Sorting bins from pandas cut
Using pandas cut I can define cells by providing edges, and pandas creates type bins (a, b]
.
My question is, how can I sort the bins (lowest to highest)?
import numpy as np import pandas as pd y = pd.Series(np.random.randn(100)) x1 = pd.Series(np.sign(np.random.randn(100))) x2 = pd.cut(pd.Series(np.random.randn(100)), bins = [-3, -0.5, 0, 0.5, 3]) model = pd.concat([y, x1, x2], axis = 1, keys = ['Y', 'X1', 'X2'])
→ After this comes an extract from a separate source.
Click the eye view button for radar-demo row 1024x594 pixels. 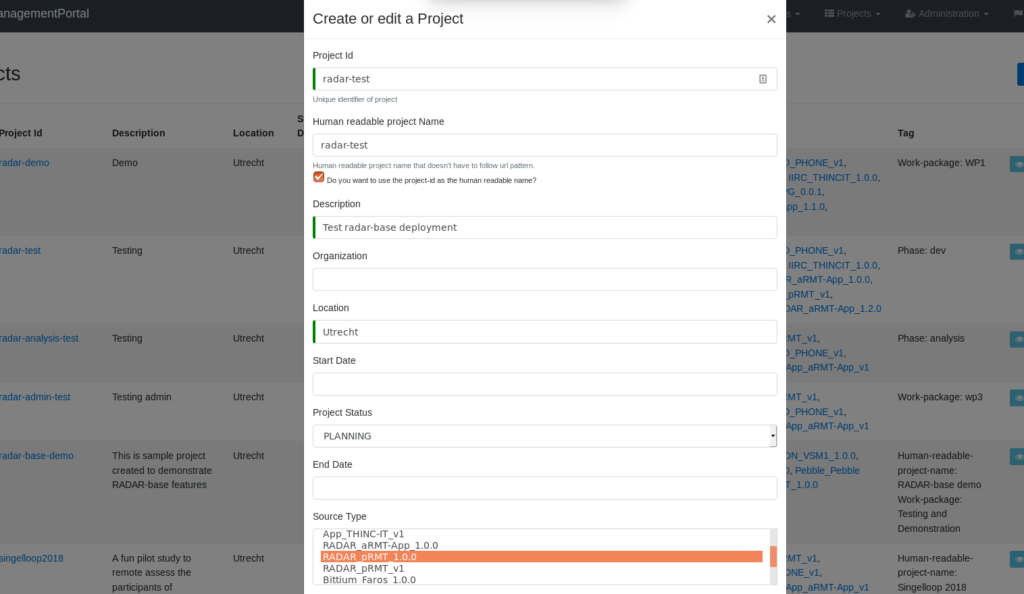point(1017,164)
I have an intermediate result where the order of the bins is preserved
int_output = model.groupby(['X1', 'X2']).mean().unstack()
int_output.columns = int_output.columns.get_level_values(1)
X2 (-3, -0.5] (-0.5, 0] (0, 0.5] (0.5, 3]
X1
-1.0 0.101475 -0.344419 -0.482992 -0.015179
1.0 0.249961 0.484757 -0.066383 -0.249414
But then I do other operations that arbitrarily change the bin order:
output = pd.concat(int_output.to_dict('series'), axis = 1) (-0.5, 0] (-3, -0.5] (0, 0.5] (0.5, 3] X1 -1.0 -0.344419 0.101475 -0.482992 -0.015179 1.0 0.484757 0.249961 -0.066383 -0.249414
Now, I would like to plot the data on a histogram, but I want the cells to sort from smallest (-3, -0.5) to highest (0.5, 3).
I think I can achieve this by manipulating the string using separating by "," and then clearing the brackets, but I would like to know if there is a better way.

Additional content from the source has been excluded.